Friday, March 1, 2013

Day 12: Defense against the Dark rTMS

Happy March! Today, I spent the lovely day inside the lab, reading. The reason I have to read different kinds of articles is to learn different TMS techniques. So I read an article for our Journal Club titled "Low-Frequency Repetitive TMS Plus Anodal Transcranial DCS Prevents Transient Decline in Bimanual Movement Induced by Contralesional Inhibitory rTMS After Stroke." So what does that mean? Let's start with a little review.

Last post, I talked about modes of TMS, and rTMS was one of them. rTMS is not "dark" as suggested in my title. In fact, it is used for therapeutic applications, such as after strokes. In strokes, parts of the brain are affected and disabled. For the subjects in this article, one side of the brain was affected, and when one side of the brain is disabled, the unaffected half of the brain works harder to compensate for the missing parts in the other side of the brain, basically working for those disabled areas. The brain's ability to adapt such as in cases like these is called neuroplasticity. So when stimulating the unaffected side with rTMS, the stimulation is seen also in the affected half of the brain. The reason they used the rTMS on the unaffected side was to increase the neuroplasticity, so this is a treatment for stroke patients.

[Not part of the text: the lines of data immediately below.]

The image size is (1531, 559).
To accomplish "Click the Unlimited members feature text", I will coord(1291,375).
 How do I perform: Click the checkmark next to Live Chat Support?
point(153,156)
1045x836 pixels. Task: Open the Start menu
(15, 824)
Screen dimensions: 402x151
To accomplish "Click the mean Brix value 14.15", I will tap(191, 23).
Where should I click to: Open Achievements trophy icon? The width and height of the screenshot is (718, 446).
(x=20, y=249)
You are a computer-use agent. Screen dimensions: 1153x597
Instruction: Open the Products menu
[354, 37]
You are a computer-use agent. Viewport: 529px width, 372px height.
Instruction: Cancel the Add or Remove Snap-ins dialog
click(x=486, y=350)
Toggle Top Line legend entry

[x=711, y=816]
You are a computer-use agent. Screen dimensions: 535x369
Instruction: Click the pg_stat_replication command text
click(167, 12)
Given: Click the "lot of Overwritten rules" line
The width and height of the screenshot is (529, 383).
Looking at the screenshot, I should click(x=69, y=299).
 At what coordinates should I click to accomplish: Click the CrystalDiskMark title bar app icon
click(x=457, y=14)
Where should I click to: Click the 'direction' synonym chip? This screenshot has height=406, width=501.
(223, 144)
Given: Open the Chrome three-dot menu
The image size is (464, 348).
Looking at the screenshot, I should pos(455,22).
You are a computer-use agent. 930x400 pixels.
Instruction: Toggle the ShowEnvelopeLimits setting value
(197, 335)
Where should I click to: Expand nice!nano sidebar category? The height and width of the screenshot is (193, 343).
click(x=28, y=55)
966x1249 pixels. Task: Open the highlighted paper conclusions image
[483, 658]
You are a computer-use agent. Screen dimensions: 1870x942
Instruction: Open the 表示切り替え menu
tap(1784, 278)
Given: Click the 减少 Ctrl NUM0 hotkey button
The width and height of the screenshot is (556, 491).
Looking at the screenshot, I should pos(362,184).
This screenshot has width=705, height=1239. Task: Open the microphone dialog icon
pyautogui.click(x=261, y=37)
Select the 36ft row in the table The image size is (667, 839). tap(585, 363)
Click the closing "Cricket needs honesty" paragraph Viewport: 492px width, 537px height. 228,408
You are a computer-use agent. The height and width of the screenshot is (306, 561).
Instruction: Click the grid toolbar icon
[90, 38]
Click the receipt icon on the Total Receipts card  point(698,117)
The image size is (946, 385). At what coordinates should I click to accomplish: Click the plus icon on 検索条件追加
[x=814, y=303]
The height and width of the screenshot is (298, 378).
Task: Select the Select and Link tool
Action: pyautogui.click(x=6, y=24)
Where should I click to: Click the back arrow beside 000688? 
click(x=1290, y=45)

But rTMS has a dark side. It has a negative effect on bimanual movement, decreasing the ability for a person to move both hands. To negate this effect, transcranial direct current stimulation (tDCS) was used. tDCS is not a type of TMS. In fact, tDCS is weaker than TMS and is less prone to cause seizures (to learn more about tDCS, click here). The tDCS was able to counteract the bad side of rTMS, allowing the subjects the ability of bimanual movement.
This picture illustrates the effect of the tDCS against rTMS, as I had stated above. (Picture taken from article)
References:
  1. Takeuchi, N.; Tada, T.; Matsuo, Y.; Ikoma, K.Low-frequency repetitive TMS plus anodal transcranial DCS prevents transient decline in bimanual movement induced by contralesional inhibitory rTMS after stroke. Neurorehabil Neural Repair  201226: 988-999.